Et lorsque l'on observe l'évolution de la rémunération du président d'EDF depuis 2005, tout devrait rentrer dans l'ordre assez rapidement pour notre super-patron.

 

L'ancien président de l'entreprise publique, Pierre Gadonneix, a pris ses fonctions en septembre 2004, gagnant en 2005, première période de référence, environ 550 000 €. En 2008, il percevait déjà un peu plus de 1,2 millions (+ 118 %...), avant d'être augmenté en avril 2009 de façon, disent les mauvaises langues, à améliorer confortablement sa retraite (on parle de 100 000 euros annuels supplémentaires). Pour Henri Proglio, ce sera d'entrée 1,6 millions, près de 70 fois le salaire moyen annuel des Français, un peu plus de 80 fois le salaire médian.

 

Au-delà de la polémique, tout ceci serait sans doute passé totalement inaperçu si le président de la république n'avait en 2007 mené une campagne électorale à la limite du populisme, et érigé en symbole de son quinquennat le bouclier fiscal.

 

Il n'y aurait rien de choquant à ce que monsieur Proglio cumule deux traitements pour deux fonctions différentes comme le ferait tout un chacun, rien de choquant dans une économie mondialisée à ce qu'il soit rémunéré au niveau et dans les conditions de ce nouveau marché (même si, c'est l'argument généralement avancé, les patrons semblent fuir beaucoup moins rapidement que les cerveaux...) si l'Etat jouait véritablement son rôle, rien que son rôle, tout son rôle, ne confondait pas les sphères publiques et privées.

 

L'Etat doit assurer ses pouvoirs régaliens (éducation, justice, police...) et assumer les choix collectifs sur lesquels il s'est engagé devant les électeurs (santé, retraite, aide à l'emploi...). Il doit donc opposer aux dérives du marché et de la mondialisation une politique, fiscale notamment, volontariste et cohérente.

 

Encore une fois, le cumul et le niveau de rémunération d'Henri Proglio, qui par ailleurs semble avoir fait une carrière exemplaire et méritée au sein de Veolia, n'ont rien de choquants.
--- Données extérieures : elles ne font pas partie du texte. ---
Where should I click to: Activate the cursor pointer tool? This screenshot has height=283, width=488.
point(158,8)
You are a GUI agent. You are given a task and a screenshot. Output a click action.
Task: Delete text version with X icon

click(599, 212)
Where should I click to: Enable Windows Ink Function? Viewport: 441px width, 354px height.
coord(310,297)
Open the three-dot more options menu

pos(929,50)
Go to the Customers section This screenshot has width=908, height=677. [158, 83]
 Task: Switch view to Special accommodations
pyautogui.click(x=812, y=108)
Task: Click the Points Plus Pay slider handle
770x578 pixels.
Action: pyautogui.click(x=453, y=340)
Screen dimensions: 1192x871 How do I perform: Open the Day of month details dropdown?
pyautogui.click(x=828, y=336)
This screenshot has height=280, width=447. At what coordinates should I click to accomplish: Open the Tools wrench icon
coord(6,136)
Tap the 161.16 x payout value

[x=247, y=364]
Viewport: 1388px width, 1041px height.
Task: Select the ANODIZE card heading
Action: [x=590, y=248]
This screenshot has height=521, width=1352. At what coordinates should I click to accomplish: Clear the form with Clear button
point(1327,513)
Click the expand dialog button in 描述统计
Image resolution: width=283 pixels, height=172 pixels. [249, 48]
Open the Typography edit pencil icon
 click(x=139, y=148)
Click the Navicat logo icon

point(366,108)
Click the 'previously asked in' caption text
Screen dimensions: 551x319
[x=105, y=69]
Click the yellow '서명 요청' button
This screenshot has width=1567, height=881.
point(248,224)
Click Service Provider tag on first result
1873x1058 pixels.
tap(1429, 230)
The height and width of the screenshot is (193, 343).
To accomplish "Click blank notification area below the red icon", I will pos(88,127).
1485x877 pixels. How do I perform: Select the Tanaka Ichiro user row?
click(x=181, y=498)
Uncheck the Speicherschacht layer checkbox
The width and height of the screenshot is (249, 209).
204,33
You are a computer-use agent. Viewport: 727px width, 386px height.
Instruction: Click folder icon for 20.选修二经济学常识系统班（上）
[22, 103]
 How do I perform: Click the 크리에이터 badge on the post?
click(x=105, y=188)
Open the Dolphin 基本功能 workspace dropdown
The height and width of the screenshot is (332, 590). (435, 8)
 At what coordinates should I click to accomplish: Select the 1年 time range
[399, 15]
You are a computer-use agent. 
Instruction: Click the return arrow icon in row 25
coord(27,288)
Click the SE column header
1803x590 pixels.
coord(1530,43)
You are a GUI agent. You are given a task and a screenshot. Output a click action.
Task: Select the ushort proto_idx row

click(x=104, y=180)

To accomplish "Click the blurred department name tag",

Ce qui doit outrer les Français est la confusion des genres, et un pouvoir qui n'est pas à la hauteur, alors qu'il suffirait sans doute, pour ne prendre qu'un exemple, de sortir CSG et CRDS du bouclier fiscal et de supprimer l'ISF pour éviter de parler de retraite à 61, 62 ans, ou plus, débat d'autant plus ridicule que l'on a déjà des difficultés à maintenir les gens en activité au-delà de 50 ou 55 ans, et qu'ils sont par conséquent bien avant d'être sexagénaires rémunérés sur des fonds publics ou para-publics.

 

L'affaire Proglio aura prouvé une fois de plus que l'imagination n'est pas au pouvoir, rendant inutile de remettre sur la table le concept de TVA sociale ou toute autre idée qui pourrait modifier l'assiette des cotisations sociales, tout aussi inutile d'évoquer une véritable réforme fiscale.

 

Au moins jusqu'en 2012 visiblement...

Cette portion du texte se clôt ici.